Actual Policy Effects:
- Both the existing and more so the proposed ordinance chase away viable candidates for voluntary historic designation by requiring arbitrary control of redevelopment and demolition by the Historical Preservation Board. Presuming you loved and wanted to preserve the historic aspects of your home, would you voluntarily turn over your flexibility to redevelop your home to an appointed board who could veto any and every request?
- Requests for historic designation have been used to manipulate property values in bankruptcy. See this letter from SunTrust concerning a home put on the Winter Park Register of Historic Places during bankruptcy litigation.
- Arbitrary and lax standards are used to approve requests to be listed in the Winter Park Registry of Historic Places and in districts. See these homes currently included in the Virginia Heights East Historic District. Where is the sense of “district” that serves as a visible reminder of our history and culture? What other areas in the city credibly offer an opportunity to have a real sense of “district?”
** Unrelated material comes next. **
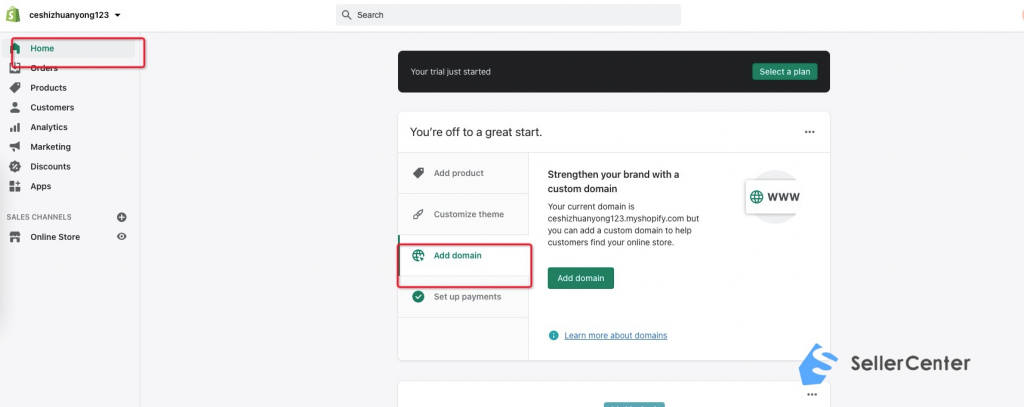Open Discounts via the percent badge icon
Viewport: 1024px width, 407px height.
(14, 167)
- Property owners with historic status obtain variances to redevelop in ways not available to other property owners and not otherwise available as hardships through the Board of Adjustment. The variance process is arbitrary and results in inconsistent results, some of which impose on neighbors through extraordinary setback variances. See this example (1520 Glencoe) and this example (500 N. Interlachen).
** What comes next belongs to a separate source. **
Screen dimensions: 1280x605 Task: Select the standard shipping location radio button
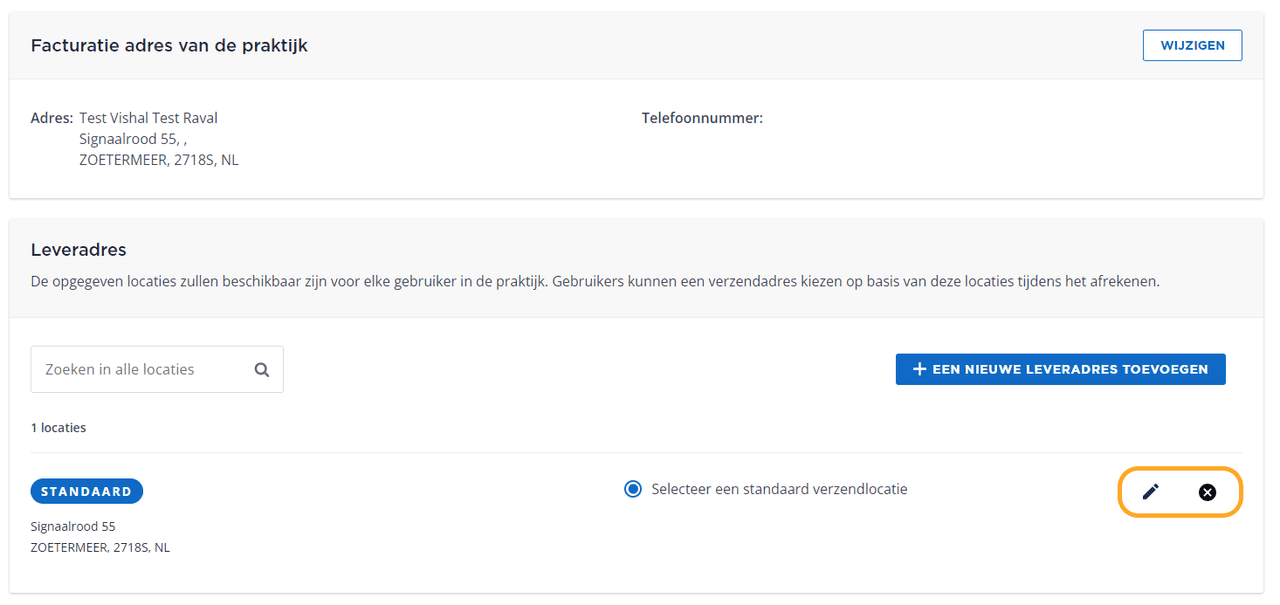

- Districts are created through gerrymandering votes, forcing properties no reasoned person would consider “historic” into the arbitrary Historic Preservation Board review requirements. See this example of the Virginia Heights East district. The originally proposed district was much larger and failed to meet the 67% approval threshold so supporters downsized the district to capture 30 homes where 20 owners had already voted for formation of a district. See these pictures of all the homes on Highland Road within the Virginia Heights East Historic District. Do you see a consistency of design or architectural value across properties that justifies a sense of “district?” Note that only some of the homes on Highland Road are formally “in the district” but that they are all in the same neighborhood. The proposed 50% voting threshold will only enlarge these arbitrary districts and force many more property owners under Historic Preservation Board control (pitting neighbor against neighbor and likely resulting in more law suits against the city).
Where, exactly, does our actual experience with Winter Park historic districts under the current or proposed ordinance “serve as visible reminders of the history and cultural heritage of the city?”
If we are going to be serious about historic preservation we need much higher standards to define what is truly historic, we need the voluntary cooperation of owners of properties that are truly historic to seek historic designation, and we need to stop trying to compel owners into an arbitrary approval regime for redevelopment and demolition.
Finally, if there are properties people in this city care deeply about then start raising private funds to bid on them when they become available and turn them into public places as has been done with Casa Feliz and Capen House (note that most homes designated “historic” in Winter Park are private – no one can visit without the owner’s permission). If you care about the historic nature of your home do what Anne Saurman did and propose it for inclusion in the National Register of Historic Places in addition to the Winter Park Register. These examples are real historic preservation, they are voluntary, and they are constructive.
We should look at the reality and develop a reasoned, voluntary, and constructive historic preservation policy that focuses on quality over quantity.